Document passage: Begin

Infants and toddlers get a lot of sugar from baby snacks and fruit juice and a new study warns that maybe they are getting too much sugar. In fact, the study advises that nearly two-thirds of babies—and approximately 98 percent of toddlers—eat foods which contain added sugars every single day.
For this study, researchers analyzed the data of 1,211 children between the ages of 6 and 23 months contained within the National Health and Nutrition Examination Survey. The survey period lasted from 2011 to 2016 and observed a database of foods eaten in the United States to help categorize the products discussed in the survey.
The study found that children aged between 6 and 11 months consumed most of their added sugar in the form of baby snacks, sweet bakery products, yogurt, and dairy drinks and fruit juices. Among children between 12 and 23 months, fruit drinks were the most readily and widely consumed product with added sugar; though it was closely followed by candy, yogurt, sweet bakery products, and flavored beverages.
Lead investigator Kirsten Herrick comments, “The consumption of added sugars among children has been associated with negative health conditions such as cavities, asthma, obesity, elevated blood pressure, and altered lipid profiles.
The National Institutes of Health’s National Cancer Institute Division of Cancer Control and Population Studies program director goes on to say, “Whether these associations exist for even younger children hasn’t been studied. The aim of this study was to focus on one aspect of diet—added sugars [and] consumption among US infants and toddlers—that could inform the dietary guidelines.”
Herrick notes that added sugar consumption remained constant across sex, family income level, or head of household education. Accordingly, the average infant could consume upwards of a teaspoon of added sugar every day. Toddlers could consume up to 6 teaspoons in a day.
But while some variables may not have provided much changes, Herrick attests that some differences in added sugar consumption did appear associated with race, and particularly Hispanic origin. For example, she says, “non-Hispanic Asian toddlers consumed the fewest added sugars at around 3.7 teaspoons [per day]. Non-Hispanic Black toddlers consumed the most added sugars at about 8.2 teaspoons [per day].”
At the end of the day, Herrick comments that existing research shows that we develop eating patterns quite early and these patterns shape eating habits later in life.
The results of this study have been published in the Journal of the Academy of Nutrition and Dietetics.

Document passage: End
Available data: Begin

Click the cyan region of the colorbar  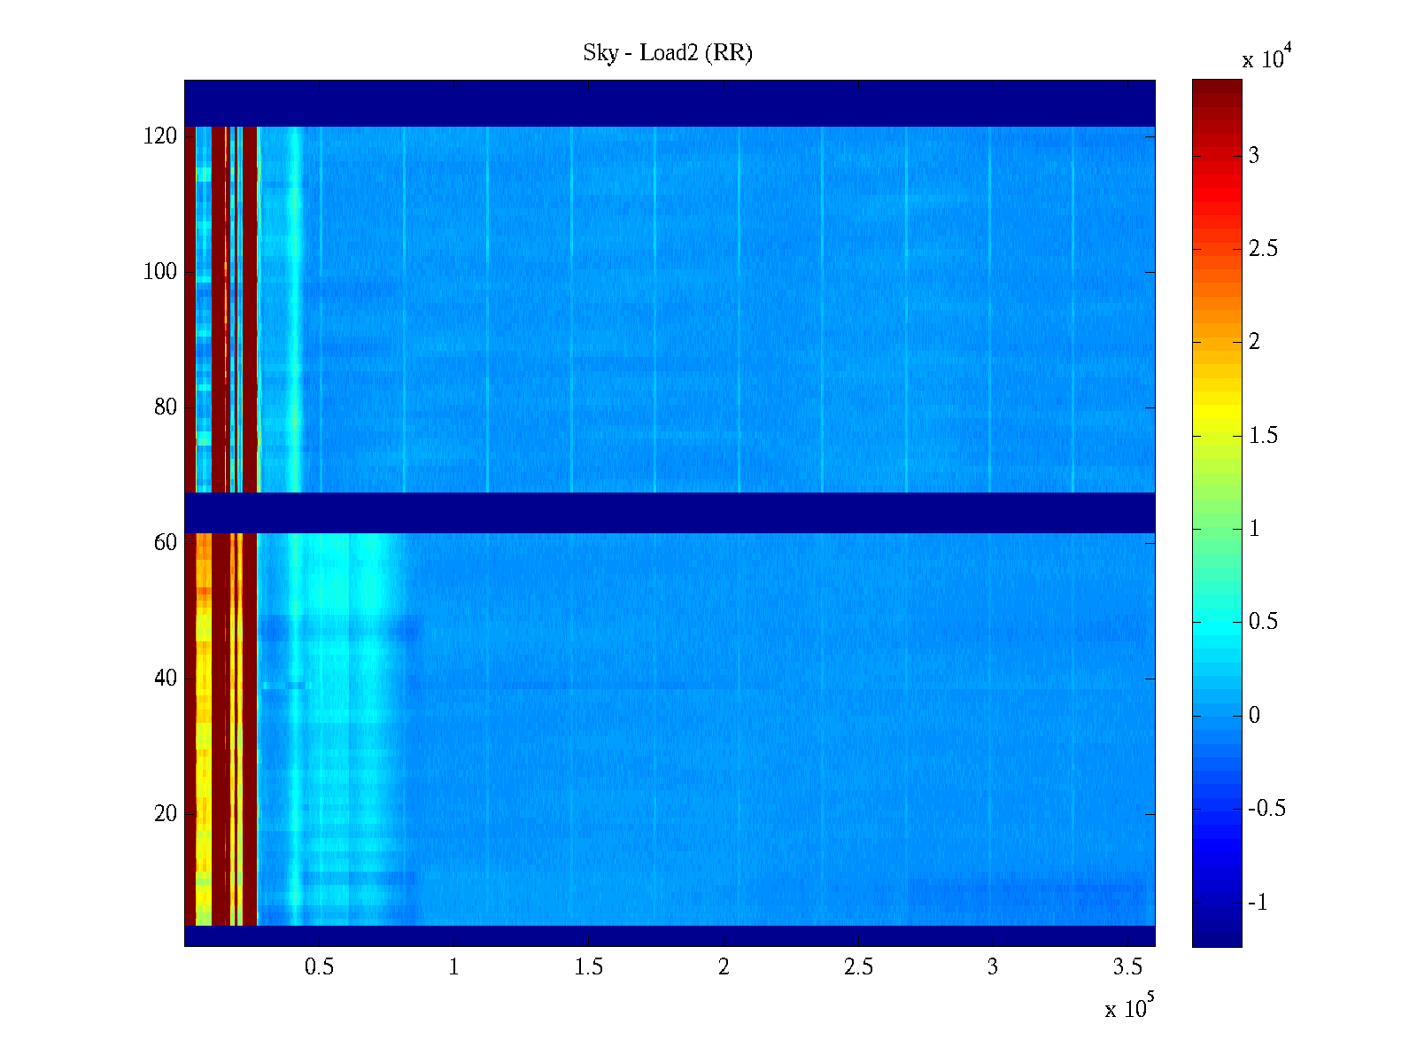pyautogui.click(x=1216, y=622)
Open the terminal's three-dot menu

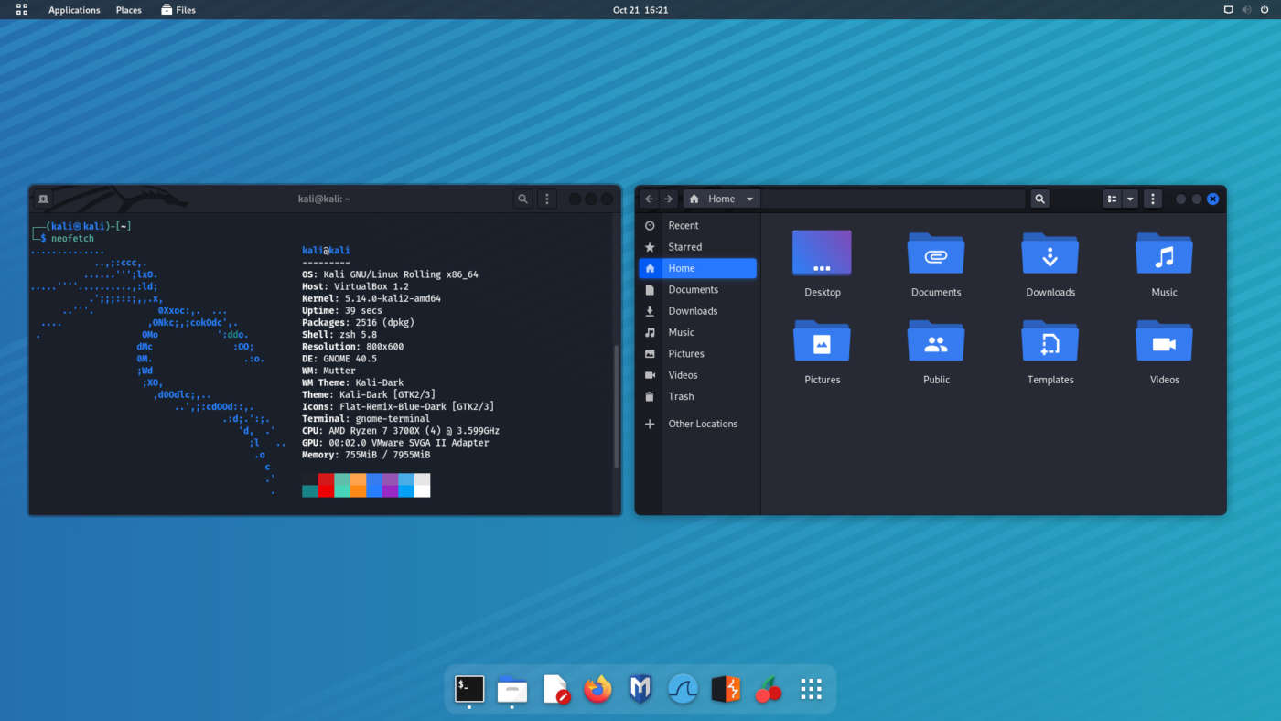(x=546, y=199)
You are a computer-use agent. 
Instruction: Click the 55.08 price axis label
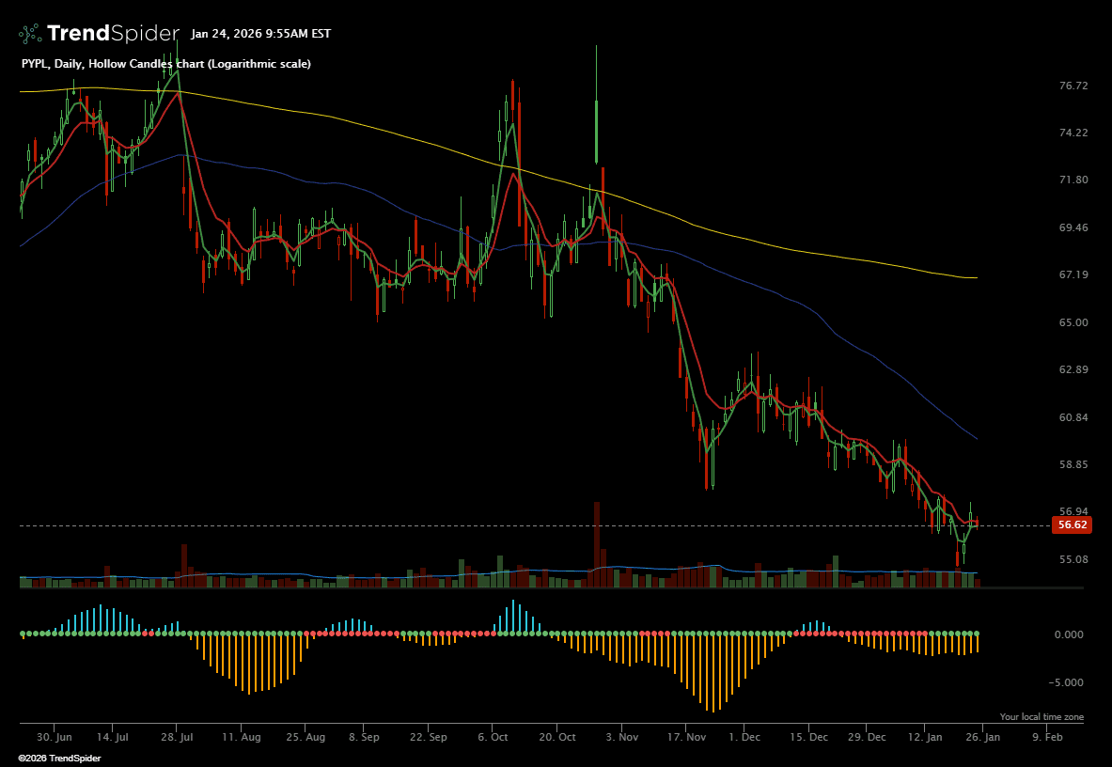click(x=1073, y=559)
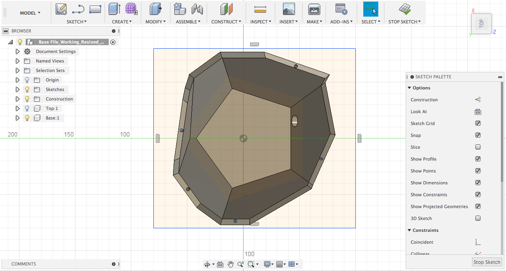Click the Stop Sketch toolbar icon
This screenshot has height=271, width=506.
(x=404, y=9)
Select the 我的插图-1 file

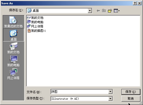(36, 31)
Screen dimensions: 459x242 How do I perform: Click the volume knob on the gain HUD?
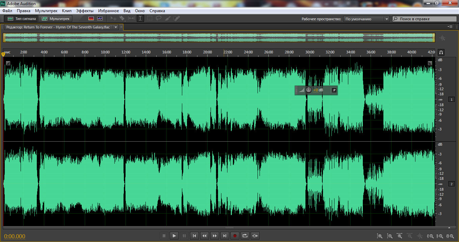pos(308,90)
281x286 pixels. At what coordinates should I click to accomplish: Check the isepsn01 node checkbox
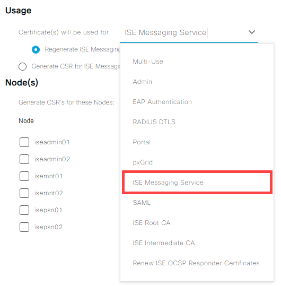(24, 210)
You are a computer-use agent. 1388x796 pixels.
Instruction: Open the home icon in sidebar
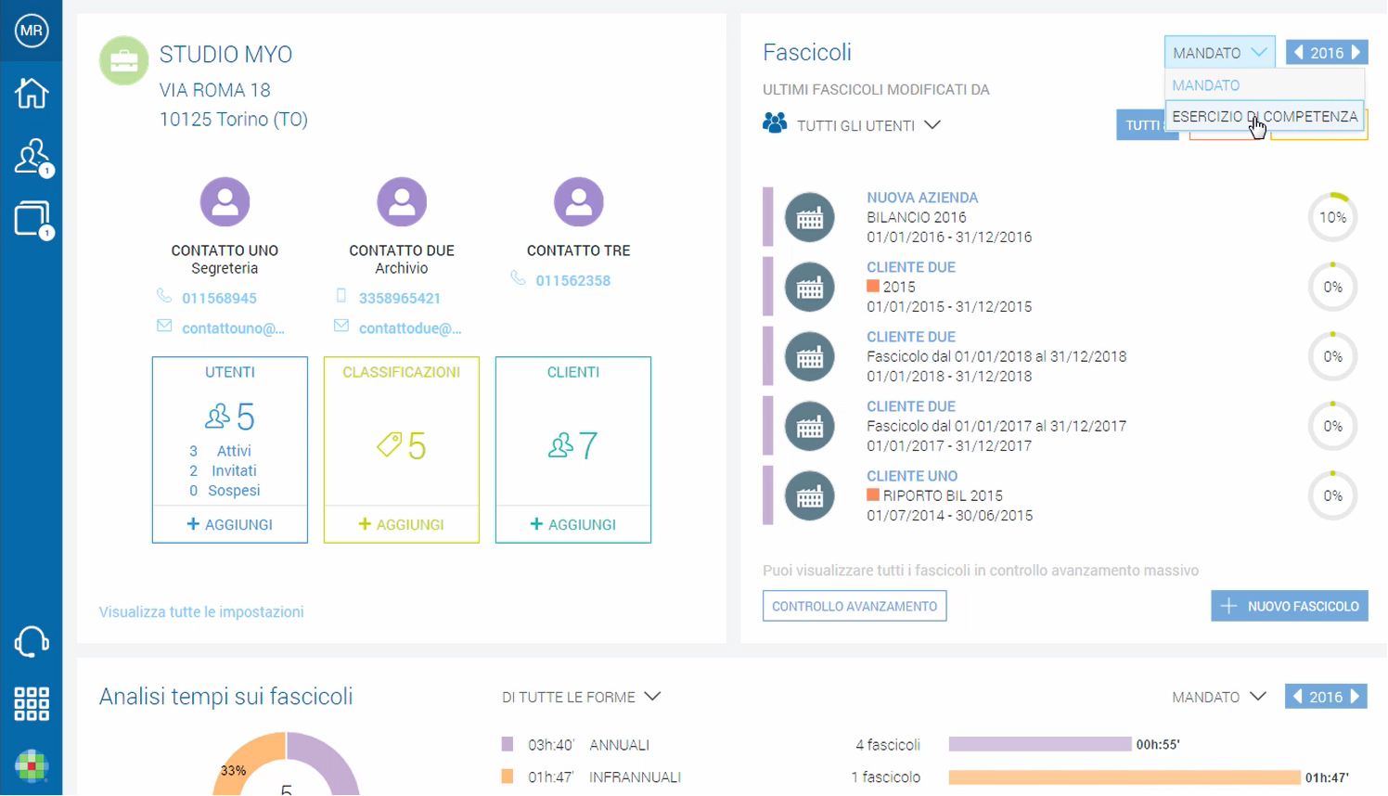pyautogui.click(x=31, y=93)
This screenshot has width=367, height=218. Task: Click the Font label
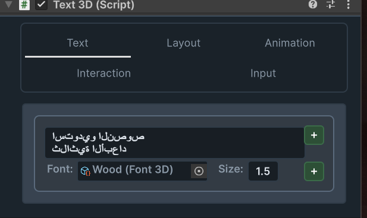coord(60,169)
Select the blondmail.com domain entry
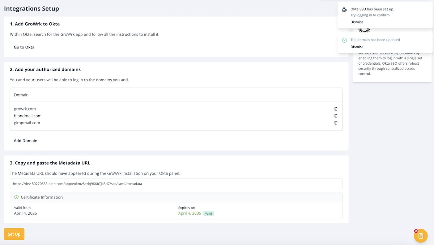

Available data: End

**What to produce:**
Copy, word for word, the portion of the article on added sugar in infants' and toddlers' diets between "Herrick notes that" and "later in life.", inclusive.

**Answer for this exercise:**
Herrick notes that added sugar consumption remained constant across sex, family income level, or head of household education. Accordingly, the average infant could consume upwards of a teaspoon of added sugar every day. Toddlers could consume up to 6 teaspoons in a day.
But while some variables may not have provided much changes, Herrick attests that some differences in added sugar consumption did appear associated with race, and particularly Hispanic origin. For example, she says, “non-Hispanic Asian toddlers consumed the fewest added sugars at around 3.7 teaspoons [per day]. Non-Hispanic Black toddlers consumed the most added sugars at about 8.2 teaspoons [per day].”
At the end of the day, Herrick comments that existing research shows that we develop eating patterns quite early and these patterns shape eating habits later in life.